• **Exercise requirements**: Across all the entries, how many lines hold "computer"? Answer with that number and nothing else.

• **Data records**:

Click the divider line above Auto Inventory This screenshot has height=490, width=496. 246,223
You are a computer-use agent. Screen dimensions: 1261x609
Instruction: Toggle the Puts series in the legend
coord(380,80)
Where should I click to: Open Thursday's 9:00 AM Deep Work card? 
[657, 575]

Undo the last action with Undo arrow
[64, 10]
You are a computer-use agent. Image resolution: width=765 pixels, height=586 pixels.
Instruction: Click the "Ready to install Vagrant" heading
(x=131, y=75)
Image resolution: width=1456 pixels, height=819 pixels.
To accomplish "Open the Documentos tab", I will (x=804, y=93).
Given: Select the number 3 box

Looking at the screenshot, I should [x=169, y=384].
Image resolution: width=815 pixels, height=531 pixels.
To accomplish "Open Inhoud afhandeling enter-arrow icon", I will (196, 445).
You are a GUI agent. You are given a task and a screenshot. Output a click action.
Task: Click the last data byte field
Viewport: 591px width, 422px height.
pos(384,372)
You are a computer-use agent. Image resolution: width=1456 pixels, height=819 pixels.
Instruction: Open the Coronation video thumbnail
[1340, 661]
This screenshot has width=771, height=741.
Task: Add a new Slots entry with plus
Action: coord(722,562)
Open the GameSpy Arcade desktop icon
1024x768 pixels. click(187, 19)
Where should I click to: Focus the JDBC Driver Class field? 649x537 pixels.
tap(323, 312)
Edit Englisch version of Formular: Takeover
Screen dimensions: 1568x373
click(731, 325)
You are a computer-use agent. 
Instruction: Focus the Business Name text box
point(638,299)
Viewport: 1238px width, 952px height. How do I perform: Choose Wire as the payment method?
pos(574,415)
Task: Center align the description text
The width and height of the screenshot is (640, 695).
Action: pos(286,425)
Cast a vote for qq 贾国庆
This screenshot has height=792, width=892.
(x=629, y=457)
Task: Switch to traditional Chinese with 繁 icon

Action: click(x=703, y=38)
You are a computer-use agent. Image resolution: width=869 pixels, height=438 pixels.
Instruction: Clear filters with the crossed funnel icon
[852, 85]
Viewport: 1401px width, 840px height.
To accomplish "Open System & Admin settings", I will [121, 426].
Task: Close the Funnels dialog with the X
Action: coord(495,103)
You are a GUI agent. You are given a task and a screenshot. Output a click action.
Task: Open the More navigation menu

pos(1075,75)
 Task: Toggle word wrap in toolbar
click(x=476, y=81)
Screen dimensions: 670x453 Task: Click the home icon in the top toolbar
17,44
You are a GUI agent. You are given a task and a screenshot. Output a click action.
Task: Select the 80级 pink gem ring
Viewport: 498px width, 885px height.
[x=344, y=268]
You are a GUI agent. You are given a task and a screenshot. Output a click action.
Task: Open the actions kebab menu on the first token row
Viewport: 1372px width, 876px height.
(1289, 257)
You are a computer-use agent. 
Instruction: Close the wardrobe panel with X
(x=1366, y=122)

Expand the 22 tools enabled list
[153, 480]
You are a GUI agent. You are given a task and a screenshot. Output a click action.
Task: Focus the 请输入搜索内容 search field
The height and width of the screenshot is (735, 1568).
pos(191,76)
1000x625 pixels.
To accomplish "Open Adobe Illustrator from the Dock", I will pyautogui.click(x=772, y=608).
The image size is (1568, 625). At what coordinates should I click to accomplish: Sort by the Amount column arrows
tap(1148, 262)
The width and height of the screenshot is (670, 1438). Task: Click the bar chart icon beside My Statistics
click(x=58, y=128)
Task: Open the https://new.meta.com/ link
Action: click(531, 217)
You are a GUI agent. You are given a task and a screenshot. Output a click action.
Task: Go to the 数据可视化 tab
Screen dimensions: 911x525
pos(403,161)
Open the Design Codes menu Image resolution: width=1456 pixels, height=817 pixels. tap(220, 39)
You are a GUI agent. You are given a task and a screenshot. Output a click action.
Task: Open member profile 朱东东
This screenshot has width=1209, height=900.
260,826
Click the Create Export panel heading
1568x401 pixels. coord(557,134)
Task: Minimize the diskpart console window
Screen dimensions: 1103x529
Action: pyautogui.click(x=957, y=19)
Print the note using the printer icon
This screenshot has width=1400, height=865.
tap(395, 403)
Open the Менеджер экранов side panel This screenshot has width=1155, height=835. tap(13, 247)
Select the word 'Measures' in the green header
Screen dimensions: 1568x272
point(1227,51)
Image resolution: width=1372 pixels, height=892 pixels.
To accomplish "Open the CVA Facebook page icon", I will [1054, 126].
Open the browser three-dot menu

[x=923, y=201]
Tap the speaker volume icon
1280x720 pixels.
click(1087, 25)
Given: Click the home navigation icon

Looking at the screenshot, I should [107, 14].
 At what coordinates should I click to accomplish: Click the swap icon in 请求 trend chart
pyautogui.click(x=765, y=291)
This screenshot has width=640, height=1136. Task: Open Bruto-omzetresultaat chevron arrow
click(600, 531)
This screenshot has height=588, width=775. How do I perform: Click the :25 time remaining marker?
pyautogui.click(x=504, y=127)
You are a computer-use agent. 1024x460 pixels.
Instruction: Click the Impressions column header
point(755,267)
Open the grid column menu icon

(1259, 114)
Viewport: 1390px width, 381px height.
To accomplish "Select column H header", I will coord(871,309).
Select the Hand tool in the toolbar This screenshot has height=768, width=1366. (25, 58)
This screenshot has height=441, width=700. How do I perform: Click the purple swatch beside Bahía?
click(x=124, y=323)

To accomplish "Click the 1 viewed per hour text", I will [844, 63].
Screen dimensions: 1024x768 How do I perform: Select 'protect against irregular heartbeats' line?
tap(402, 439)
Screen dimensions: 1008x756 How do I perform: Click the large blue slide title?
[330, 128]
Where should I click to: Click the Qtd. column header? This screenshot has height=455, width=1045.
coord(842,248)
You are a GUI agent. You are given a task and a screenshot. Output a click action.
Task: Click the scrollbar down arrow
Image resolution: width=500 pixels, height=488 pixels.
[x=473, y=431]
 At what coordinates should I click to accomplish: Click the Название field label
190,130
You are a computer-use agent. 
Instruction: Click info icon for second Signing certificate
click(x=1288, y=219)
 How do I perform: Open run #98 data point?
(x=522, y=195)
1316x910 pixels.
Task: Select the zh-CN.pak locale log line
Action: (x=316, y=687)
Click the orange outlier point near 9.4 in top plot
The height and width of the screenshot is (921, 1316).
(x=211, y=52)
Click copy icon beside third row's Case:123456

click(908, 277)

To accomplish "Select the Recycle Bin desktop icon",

• **Exercise solution**: 8